Kinetic studies of solid-phase polycondensation in two polyamides and a polyester
The effects of polymer particle size, temperature, and time on the continued condensation of two polyamides: poly(hexamethylene adipamide) and poly(hexamethylene sebacamide), and a polyester, poly(ethylene terephthalate), were studied experimentally.
The polyamides were held at elevated temperatures from 120 to 180 °C for periods of 5 to 20 hours in a nitrogen atmosphere. A similar procedure was followed with the polyester except that the range of temperature was 160 to 200 °C. The number-average molecular weights of the polymers before and after treatment were calculated from the polymer intrinsic viscosities. The thermal behavior of selected polymers was also examined by differential thermal analysis.

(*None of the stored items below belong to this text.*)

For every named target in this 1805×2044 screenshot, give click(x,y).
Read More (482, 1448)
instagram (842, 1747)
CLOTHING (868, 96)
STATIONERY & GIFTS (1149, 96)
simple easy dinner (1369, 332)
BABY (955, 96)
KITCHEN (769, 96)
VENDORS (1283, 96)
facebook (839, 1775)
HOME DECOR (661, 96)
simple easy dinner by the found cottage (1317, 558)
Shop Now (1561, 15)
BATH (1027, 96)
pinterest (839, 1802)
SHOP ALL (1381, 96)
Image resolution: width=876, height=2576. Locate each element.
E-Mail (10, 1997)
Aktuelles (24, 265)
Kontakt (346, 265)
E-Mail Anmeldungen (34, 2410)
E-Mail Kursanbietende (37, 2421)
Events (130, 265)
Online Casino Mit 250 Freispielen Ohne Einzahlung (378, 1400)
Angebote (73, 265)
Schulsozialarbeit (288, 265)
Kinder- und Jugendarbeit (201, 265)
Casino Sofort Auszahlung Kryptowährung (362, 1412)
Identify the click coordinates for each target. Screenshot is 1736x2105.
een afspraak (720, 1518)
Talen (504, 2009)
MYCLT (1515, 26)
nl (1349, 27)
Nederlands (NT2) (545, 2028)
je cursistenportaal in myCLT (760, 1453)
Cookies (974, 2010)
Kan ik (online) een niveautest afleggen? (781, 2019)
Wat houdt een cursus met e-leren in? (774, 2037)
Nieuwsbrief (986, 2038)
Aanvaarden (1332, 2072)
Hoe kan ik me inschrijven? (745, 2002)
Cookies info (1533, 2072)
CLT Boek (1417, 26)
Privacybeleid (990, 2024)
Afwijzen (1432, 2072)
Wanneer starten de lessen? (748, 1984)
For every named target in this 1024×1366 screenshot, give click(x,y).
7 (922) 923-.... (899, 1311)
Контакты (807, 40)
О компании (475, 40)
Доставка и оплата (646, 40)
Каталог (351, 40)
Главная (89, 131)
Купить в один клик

Poly(hexamethylene adipamide) showed an increase in the number-average molecular weight from approximately 10,000 to 22,000 when treated at 180 °C for 20 hours. Under the same conditions, poly(hexamethylene sebacamide) showed a change from about 10,000 to 14,000. Poly- (ethylene terephthalate) treated at 200 °C for 20 hours exhibited an increase from approximately 18,000 to 34,000.
Two kinetic equations were derived and were successfully applied to the experimental data. From these equations the specific reaction rates were obtained. The temperature dependency of the reaction rates was expressed in the form of the Arrhenius equation.
The effect of particle size on the reaction was noted. Also noted were changes in polymer thermal behavior as the reaction temperature was raised. At low temperatures the transport of reaction by-products from the interior to the surface of solids controlled the reaction. At high temperatures chemical kinetics determined the reaction.